Donc oui, la question morale s’est posée dès le départ. Pour les scènes violentes, on a répété longtemps avec des cascadeurs pour que ce soit purement technique. On vidait les émotions pour les transformer en travail de mise en scène. Les enfants comprenaient bien que c’était du jeu, du faux. Personne n’a été blessé, et tout était encadré. Cette distance technique a aidé à gérer la violence à l’écran.

Pensez-vous que les antidotes à ce monde obscurantiste, ce poison obscurantiste, soient la jeunesse et les femmes ? 

Lotfi Achour : Je pense que l'antidote, c'est la jeunesse, les femmes, et toutes les personnes, pas seulement les femmes. C'est la connaissance, le savoir, l'éducation, et la culture. Ce ne sont pas des mots vains. En Tunisie, en 2013, on a traversé une période très difficile avec des assassinats politiques et une situation très sombre. Nous avons vécu une guerre civile en Libye, des conflits en Syrie, un pouvoir islamiste soutenu par l'Europe et les États-Unis, et des milliers de jeunes embrigadés pour aller en Syrie. Mais après le deuxième assassinat en 2013, il y a eu un sit-in devant le Parlement, dirigé en grande partie par des jeunes et des femmes. C'était un mouvement porté par la société civile, en majorité féminine, car les femmes savaient que leurs libertés étaient directement menacées. Elles ne voulaient pas que les lois soient faites uniquement pour les hommes. Il y a une vraie tradition féministe en Tunisie, remontant aux années 1930, et même si certaines femmes reproduisent le patriarcat, beaucoup d'autres se battent pour l'égalité. Pour la Tunisie, les femmes ont été un rempart essentiel.

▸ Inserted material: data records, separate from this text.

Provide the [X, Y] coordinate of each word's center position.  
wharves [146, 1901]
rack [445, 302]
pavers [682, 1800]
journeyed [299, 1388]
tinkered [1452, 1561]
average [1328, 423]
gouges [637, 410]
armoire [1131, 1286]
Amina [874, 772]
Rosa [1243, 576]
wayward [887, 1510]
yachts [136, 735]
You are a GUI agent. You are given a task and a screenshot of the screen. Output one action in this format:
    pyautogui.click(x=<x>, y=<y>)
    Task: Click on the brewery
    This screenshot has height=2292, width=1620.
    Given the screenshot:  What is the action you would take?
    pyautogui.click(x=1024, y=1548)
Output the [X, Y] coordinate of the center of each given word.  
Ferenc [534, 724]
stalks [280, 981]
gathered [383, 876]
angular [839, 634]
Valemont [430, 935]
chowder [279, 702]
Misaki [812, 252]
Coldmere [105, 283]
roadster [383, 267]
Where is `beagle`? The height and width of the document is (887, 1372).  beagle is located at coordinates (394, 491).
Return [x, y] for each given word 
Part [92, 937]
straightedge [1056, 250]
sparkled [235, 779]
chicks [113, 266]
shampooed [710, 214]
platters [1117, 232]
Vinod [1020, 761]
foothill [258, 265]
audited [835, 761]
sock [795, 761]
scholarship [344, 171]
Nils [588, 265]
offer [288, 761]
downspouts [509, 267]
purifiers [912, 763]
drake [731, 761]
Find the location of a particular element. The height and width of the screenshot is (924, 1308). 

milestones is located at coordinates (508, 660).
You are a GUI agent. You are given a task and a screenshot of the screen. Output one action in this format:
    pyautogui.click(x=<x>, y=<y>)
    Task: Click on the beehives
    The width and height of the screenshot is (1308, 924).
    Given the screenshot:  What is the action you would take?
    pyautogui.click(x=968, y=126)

Les infos sur Les Enfants rouges

Les Enfants rouges de Lotfi Achour.
avec Ali Hlali, Wided Dabebi, Yassine Samouni, Jemii Lamari, Younes Naouar, Salha Nasraoui, Eya Bouteraa, Latifa Gafsi

Sortie le 7 mai 2025
Durée : 1h38

Synopsis : Alors qu’ils font paître leur troupeau dans la montagne, deux adolescents sont attaqués. Nizar, 16 ans, est tué tandis qu’Achraf, 14 ans, doit rapporter un message à sa famille. D’après une histoire vraie.

Entretien réalisé par Grégory Marouzé et Camille Baton à Lille le 29 avril 2025.
Retranscription de l'entretien par Camille Baton.